(MATERIAL FOR THIS EXERCISE)
- - -
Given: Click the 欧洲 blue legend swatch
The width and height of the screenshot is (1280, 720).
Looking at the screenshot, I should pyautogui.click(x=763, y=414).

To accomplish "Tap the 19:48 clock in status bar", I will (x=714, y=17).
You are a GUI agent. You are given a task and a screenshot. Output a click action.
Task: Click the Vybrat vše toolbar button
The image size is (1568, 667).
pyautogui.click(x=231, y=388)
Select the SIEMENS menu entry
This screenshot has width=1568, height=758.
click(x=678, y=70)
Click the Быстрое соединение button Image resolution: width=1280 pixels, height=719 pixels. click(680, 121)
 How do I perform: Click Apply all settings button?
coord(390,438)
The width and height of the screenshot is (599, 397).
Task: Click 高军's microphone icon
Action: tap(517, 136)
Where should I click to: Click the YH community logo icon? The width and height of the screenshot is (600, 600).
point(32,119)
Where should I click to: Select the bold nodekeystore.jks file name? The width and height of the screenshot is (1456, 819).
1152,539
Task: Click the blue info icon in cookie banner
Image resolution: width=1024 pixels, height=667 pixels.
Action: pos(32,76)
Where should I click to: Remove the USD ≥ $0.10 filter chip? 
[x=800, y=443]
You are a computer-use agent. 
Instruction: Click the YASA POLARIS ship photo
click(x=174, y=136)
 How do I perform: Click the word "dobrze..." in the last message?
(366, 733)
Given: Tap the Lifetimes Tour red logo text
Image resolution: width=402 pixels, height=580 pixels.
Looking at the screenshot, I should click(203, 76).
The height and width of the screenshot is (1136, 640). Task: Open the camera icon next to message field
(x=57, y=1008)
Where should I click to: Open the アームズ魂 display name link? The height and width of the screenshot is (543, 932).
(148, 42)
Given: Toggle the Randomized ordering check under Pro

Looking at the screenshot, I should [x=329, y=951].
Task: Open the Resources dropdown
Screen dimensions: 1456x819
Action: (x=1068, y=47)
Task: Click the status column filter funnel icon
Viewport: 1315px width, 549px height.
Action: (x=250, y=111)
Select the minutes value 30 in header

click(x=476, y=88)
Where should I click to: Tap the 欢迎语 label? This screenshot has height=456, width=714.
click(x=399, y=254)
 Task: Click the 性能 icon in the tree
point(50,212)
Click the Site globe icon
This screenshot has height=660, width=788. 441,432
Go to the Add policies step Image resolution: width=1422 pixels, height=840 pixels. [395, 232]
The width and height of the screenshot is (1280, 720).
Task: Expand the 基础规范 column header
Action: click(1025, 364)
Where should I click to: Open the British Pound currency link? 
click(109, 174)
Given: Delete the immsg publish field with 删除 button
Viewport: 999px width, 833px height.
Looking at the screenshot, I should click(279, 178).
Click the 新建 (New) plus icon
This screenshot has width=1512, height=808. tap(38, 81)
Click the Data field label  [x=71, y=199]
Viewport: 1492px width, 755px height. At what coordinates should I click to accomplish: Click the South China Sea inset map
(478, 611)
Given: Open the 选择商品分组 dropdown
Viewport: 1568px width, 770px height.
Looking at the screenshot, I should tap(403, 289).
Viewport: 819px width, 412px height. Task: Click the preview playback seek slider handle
- - -
(EXERCISE PROMPT)
Give back the data exactly, with no line dropped.

(PROBLEM SOLUTION)
Given: Click the 欧洲 blue legend swatch
The width and height of the screenshot is (1280, 720).
Looking at the screenshot, I should pyautogui.click(x=763, y=414).

To accomplish "Tap the 19:48 clock in status bar", I will (x=714, y=17).
You are a GUI agent. You are given a task and a screenshot. Output a click action.
Task: Click the Vybrat vše toolbar button
The image size is (1568, 667).
pyautogui.click(x=231, y=388)
Select the SIEMENS menu entry
This screenshot has width=1568, height=758.
click(x=678, y=70)
Click the Быстрое соединение button Image resolution: width=1280 pixels, height=719 pixels. click(680, 121)
 How do I perform: Click Apply all settings button?
coord(390,438)
The width and height of the screenshot is (599, 397).
Task: Click 高军's microphone icon
Action: tap(517, 136)
Where should I click to: Click the YH community logo icon? The width and height of the screenshot is (600, 600).
point(32,119)
Where should I click to: Select the bold nodekeystore.jks file name? The width and height of the screenshot is (1456, 819).
1152,539
Task: Click the blue info icon in cookie banner
Image resolution: width=1024 pixels, height=667 pixels.
Action: pos(32,76)
Where should I click to: Remove the USD ≥ $0.10 filter chip? 
[x=800, y=443]
You are a computer-use agent. 
Instruction: Click the YASA POLARIS ship photo
click(x=174, y=136)
 How do I perform: Click the word "dobrze..." in the last message?
(366, 733)
Given: Tap the Lifetimes Tour red logo text
Image resolution: width=402 pixels, height=580 pixels.
Looking at the screenshot, I should click(203, 76).
The height and width of the screenshot is (1136, 640). Task: Open the camera icon next to message field
(x=57, y=1008)
Where should I click to: Open the アームズ魂 display name link? The height and width of the screenshot is (543, 932).
(148, 42)
Given: Toggle the Randomized ordering check under Pro

Looking at the screenshot, I should [x=329, y=951].
Task: Open the Resources dropdown
Screen dimensions: 1456x819
Action: (x=1068, y=47)
Task: Click the status column filter funnel icon
Viewport: 1315px width, 549px height.
Action: (x=250, y=111)
Select the minutes value 30 in header

click(x=476, y=88)
Where should I click to: Tap the 欢迎语 label? This screenshot has height=456, width=714.
click(x=399, y=254)
 Task: Click the 性能 icon in the tree
point(50,212)
Click the Site globe icon
This screenshot has height=660, width=788. 441,432
Go to the Add policies step Image resolution: width=1422 pixels, height=840 pixels. [395, 232]
The width and height of the screenshot is (1280, 720).
Task: Expand the 基础规范 column header
Action: click(1025, 364)
Where should I click to: Open the British Pound currency link? 
click(109, 174)
Given: Delete the immsg publish field with 删除 button
Viewport: 999px width, 833px height.
Looking at the screenshot, I should click(279, 178).
Click the 新建 (New) plus icon
This screenshot has width=1512, height=808. tap(38, 81)
Click the Data field label  [x=71, y=199]
Viewport: 1492px width, 755px height. At what coordinates should I click to accomplish: Click the South China Sea inset map
(478, 611)
Given: Open the 选择商品分组 dropdown
Viewport: 1568px width, 770px height.
Looking at the screenshot, I should tap(403, 289).
Viewport: 819px width, 412px height. Task: Click the preview playback seek slider handle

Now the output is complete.